Phantasm IV: Oblivion

***DISCLAIMER*** The following review is entirely my opinion. If you comment (which I encourage you to do) be respectful. If you don't agree with my opinion (or other commenters), that's fine. To each their own. These reviews are not meant to be statements of facts or endorsements, I am just sharing my opinions and my perspective when watching the film and is not meant to reflect how these films should be viewed. Finally, the reviews are given on a scale of 0-5. 0, of course, being unwatchable. 1, being terrible. 2, being not great. 3, being okay. 4, being great and 5, being epic! And if you enjoy these reviews feel free to share them and follow the blog or follow me on Twitter (@RevRonster) for links to my reviews and the occasional live-Tweet session of the movie I'm watching.  Is the subtitle describing my desire to continue watching these after this one?

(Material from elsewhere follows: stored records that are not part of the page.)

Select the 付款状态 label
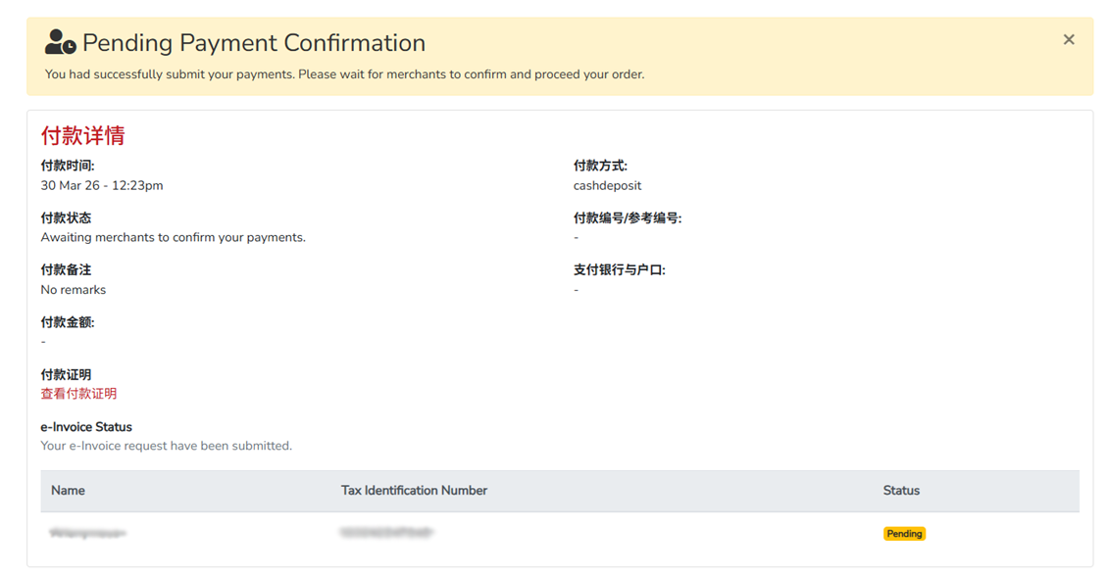Image resolution: width=1107 pixels, height=576 pixels. (x=66, y=216)
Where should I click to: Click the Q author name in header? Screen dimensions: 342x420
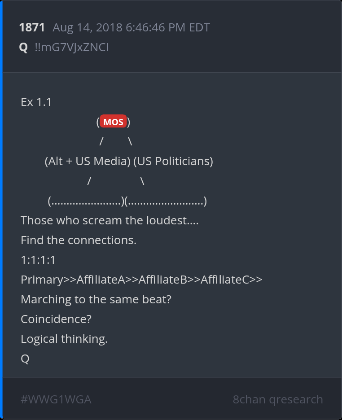[23, 47]
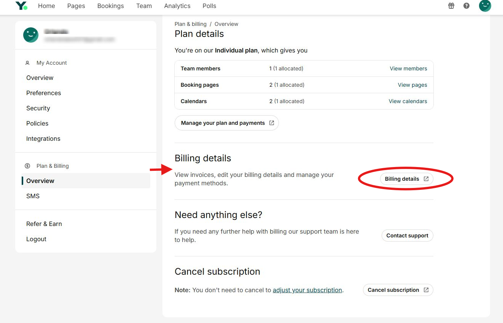The width and height of the screenshot is (503, 323).
Task: Go to the Analytics tab
Action: (x=177, y=6)
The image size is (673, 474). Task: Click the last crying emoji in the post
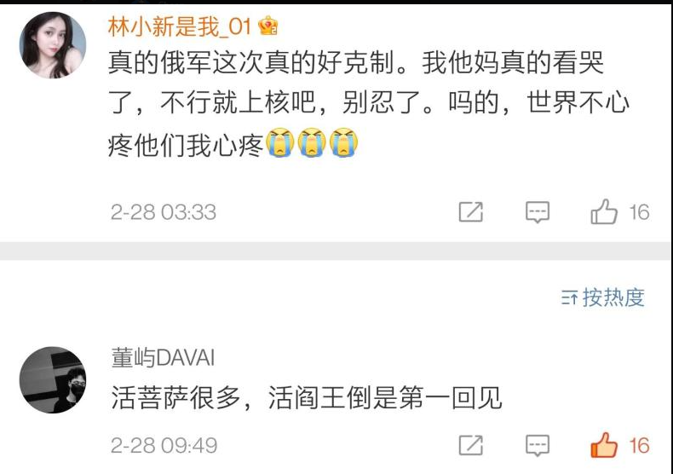(344, 142)
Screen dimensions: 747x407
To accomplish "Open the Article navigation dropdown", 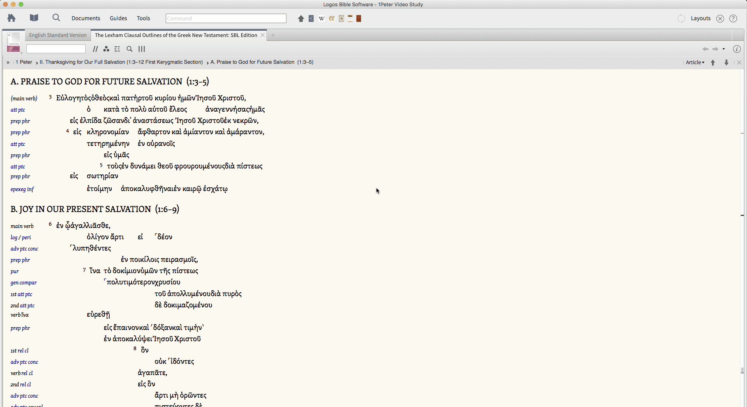I will (x=695, y=62).
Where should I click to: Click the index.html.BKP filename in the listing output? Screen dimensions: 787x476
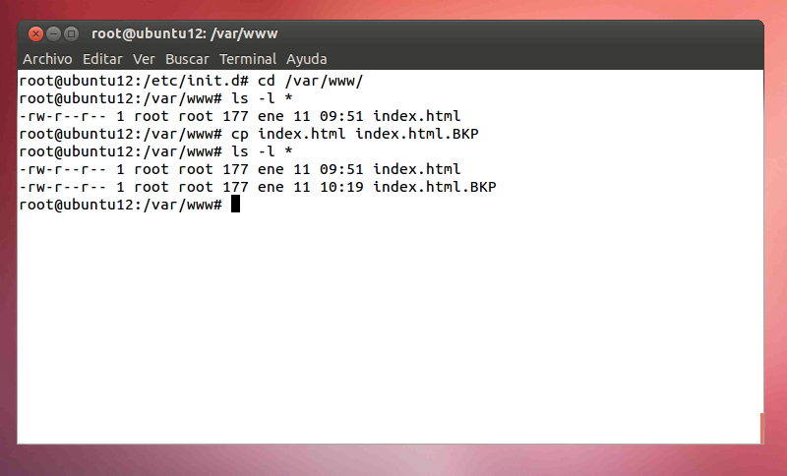pyautogui.click(x=435, y=187)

Phantasm IV:  Oblivion – 1 out of 5

I guess it’s all downhill from here.  I’ve come to the fourth film in the Phantasm series with Phantasm IV:  Oblivion.  It’s been a grueling ordeal but the finish line is coming up.  I’m kidding, it’s really not been that bad watching these movies.  Don’t get me wrong, I don’t like them but they’re fun in their own way.  So far, with each film, I’ve laughed at how poorly they were made and written but this fourth one was something different.  Yes, I chuckled here and there but this one accomplished what none of the others have:  It bored me.  This one was soooo booooooring!

Hey guys, we can see you in the reflection in the sphere.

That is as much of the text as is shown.